My company’s chief legal officer is fond of saying, “Sometimes you gotta take out the trash.”
In her lexicon, the “trash” represents all of those unpleasant little tasks that no one wants to do, but which need to get done. She makes an effort to distribute the trash-taking responsibilities democratically so one person isn’t saddled with it all the time, but there’s still the silent grumbling whenever you’re the one who’s handed the big, steaming pile to take to the curb.
In my house, the dreaded task is cleaning the litter box. We have only one cat – one normal-sized cat – and she doesn’t produce an extraordinary amount of stinky litter. But my kids go on about cleaning the litter box as if we have a pet tiger who’s eating goats for dinner.
The kids’ complaints are so annoying, most of the time, I clean the little box myself. If done on a regular basis, cleaning the litter box is not that big a deal. But every now and then, I’ll let it go for a few days, then make one of the kids clean it.
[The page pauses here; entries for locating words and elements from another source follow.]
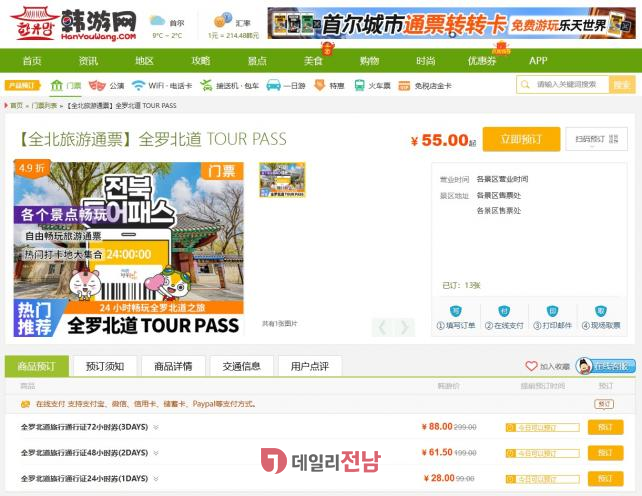The width and height of the screenshot is (642, 496).
Task: Open the 在线客服 customer service chat
Action: pos(606,366)
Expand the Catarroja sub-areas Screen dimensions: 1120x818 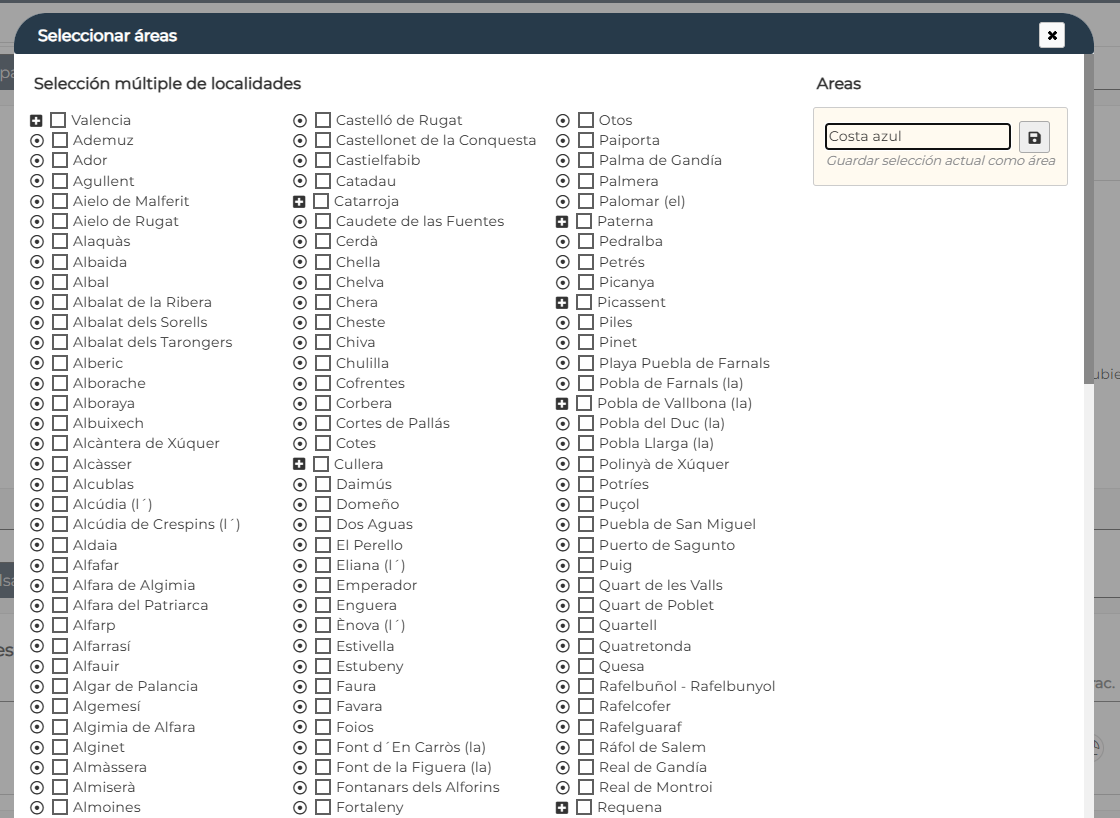299,202
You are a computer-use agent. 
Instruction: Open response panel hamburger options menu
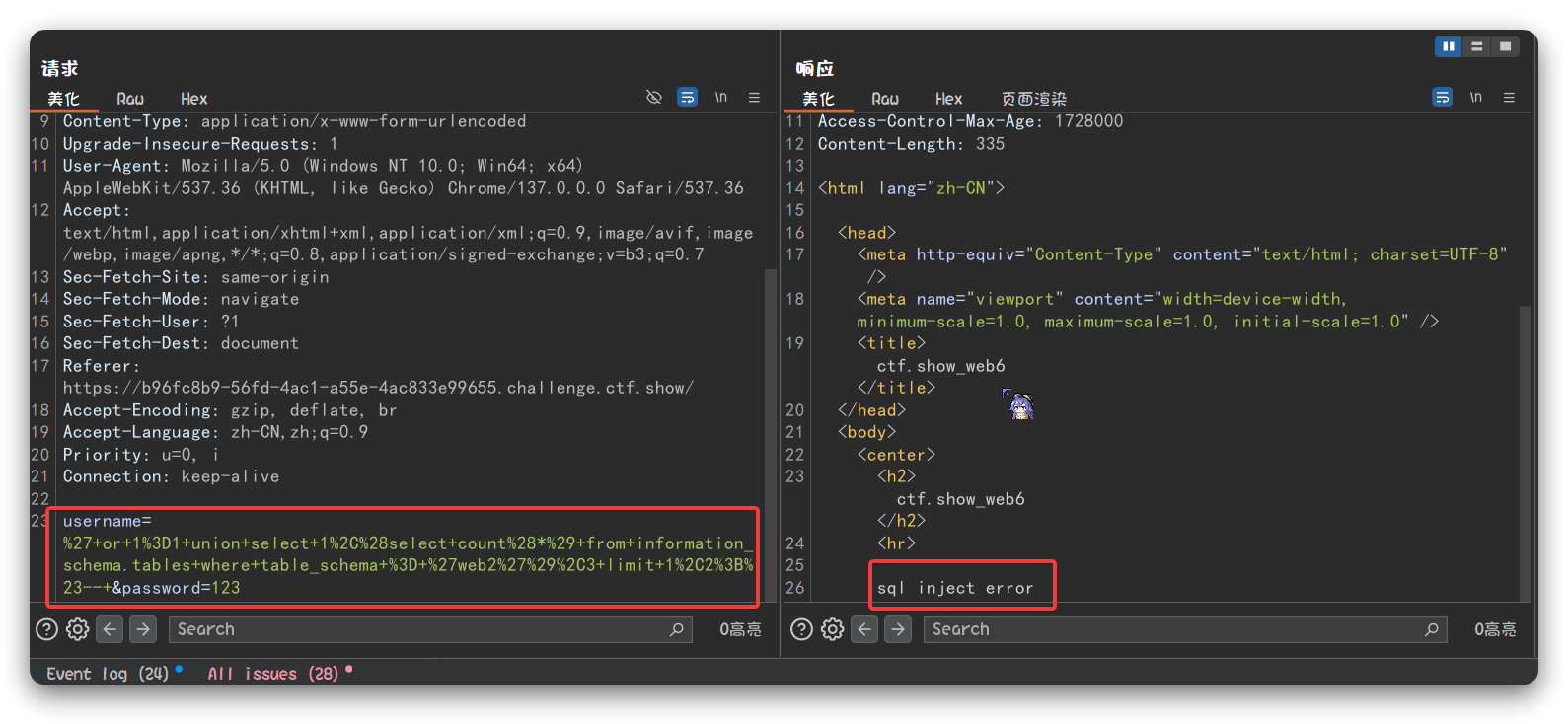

I don’t turn it into some great philosophical teaching moment. I don’t have any “Karate Kid” or “Kung-Fu Panda” style pearls of wisdom that flow from my mouth as they’re scooping. I let them grumble. When the grumbling is over, they still have to do it.
When I was a young law firm associate, the trash work was document review. Poring over pages upon pages of business correspondence and records was then, and is still now, the bane of every junior attorney’s existence.
I was the weirdo who actually liked reviewing the documents. It helped me understand the facts of the case. The need to ask questions about certain documents gave me an excuse to be in regular contact with the client, the type of client contact that eluded most junior associates. Because I had such a positive attitude about taking out the trash, I was entrusted early with more meaningful assignments.
The legal profession has changed. Computer programs sift through electronic records faster and with more accuracy than expensive associates. But no matter what one’s profession, and inside and outside the home, the trash work remains.
The best way to deal with the trash is to change your attitude towards it. The trash work isn’t sexy, but it’s necessary. It keeps everything flowing. If you don’t take out the trash, your home and/or workplace begins to look, metaphorically if not physically, like an episode of “Hoarders.”
You know you don’t want to do it. Do it anyway. Get it done. Get it out of the way.
But do it well, so you don’t have to go back later and clean up the mess you left behind.